Oppositori nel taschino
Il primo di questi colpi sarebbe dovuto arrivare con l’elezione del presidente della Repubblica, ma Renzi trovò il modo di mettersi agilmente i suoi oppositori nel taschino. Il secondo di questi colpi doveva arrivare con la riforma elettorale: non affondandola – non potrebbero, neanche se volessero – ma ritardandone ancora una volta l’approvazione definitiva col vecchio mestiere di chi ha trascorso decenni tra aule parlamentari e commissioni, con una qualche trappoletta su questo o quell’emendamento, non importa nemmeno quale, ottenendo così l’ennesimo rinvio della legge al Senato e poi di nuovo riunioni della direzione nazionale, trattative, minacce, offerte e ultimatum; per poi votarla, forse, e ricominciare da capo dalla Camera, e intanto negare a Renzi un importante successo politico. Il presidente del Consiglio se li è messi di nuovo nel taschino, per giunta con un surplus di umiliazione: se nel caso di Mattarella la vecchia guardia del Pd poteva sostenere che era stato Renzi a piegarsi e “fare la cosa giusta”, sull’Italicum la spregiudicatezza della mossa fa bruciare la sconfitta ancora di più. Hanno voluto fare gli squali con Renzi e hanno scoperto che Renzi è più squalo di loro.
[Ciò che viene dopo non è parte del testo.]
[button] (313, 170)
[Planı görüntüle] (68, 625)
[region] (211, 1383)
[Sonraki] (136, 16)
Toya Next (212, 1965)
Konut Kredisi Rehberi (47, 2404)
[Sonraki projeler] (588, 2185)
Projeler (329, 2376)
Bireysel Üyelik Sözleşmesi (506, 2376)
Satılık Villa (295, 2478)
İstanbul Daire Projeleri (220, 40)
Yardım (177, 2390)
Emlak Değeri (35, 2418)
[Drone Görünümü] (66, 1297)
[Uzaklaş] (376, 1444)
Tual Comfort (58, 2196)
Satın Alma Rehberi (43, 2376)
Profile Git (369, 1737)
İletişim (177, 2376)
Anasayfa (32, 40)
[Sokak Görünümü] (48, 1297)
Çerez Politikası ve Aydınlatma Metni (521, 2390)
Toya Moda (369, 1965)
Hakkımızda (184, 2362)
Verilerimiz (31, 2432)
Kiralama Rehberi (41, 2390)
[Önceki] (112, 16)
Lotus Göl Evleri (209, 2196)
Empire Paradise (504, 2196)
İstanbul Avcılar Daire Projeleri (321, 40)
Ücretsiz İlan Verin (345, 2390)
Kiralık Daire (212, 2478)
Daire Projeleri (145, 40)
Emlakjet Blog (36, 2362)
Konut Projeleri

Dice: ma allora nel Pd bisogna rassegnarsi a diventare renziani, finché non passa la nottata? Cosa dovrebbe fare un dirigente politico che vorrebbe stare nel Pd ma rispettosamente costruire un’alternativa al suo segretario? Intanto costruirla, quell’alternativa: nessuno nell’attuale minoranza del Pd ci ha provato a parte forse il solo Civati, con mille limiti, e finché non ha cominciato a corteggiare Landini e fare conferenze stampa con Rosy Bindi. Ma poi soprattutto decidere di staccare il cordone ombelicale e rifiutare di farsi trascinare da chi, ferito e umiliato, sta combattendo disperatamente per riscattare l’orgoglio e ottenere un ultimo giro di giostra: sentimenti umani molto comprensibili ma che hanno poco a che fare con la politica. Vale per Roberto Speranza, se gli interessa avere un futuro politico anche fuori dall’ombra protettiva e paterna di Bersani; vale per Civati, se vuole fare la sinistra del Pd – nel Pd – senza diventare un simulacro di Fassina. La strada è strettissima: Orfini e i suoi ci stanno provando con qualche comprensibile fatica, e d’altra parte la storia di questi mesi dimostra che ci si brucia anche ad avvicinarsi troppo a Renzi (citofonare Alfano o Berlusconi). Ma non ce n’è un’altra, a parte quella che porta verso il fondo.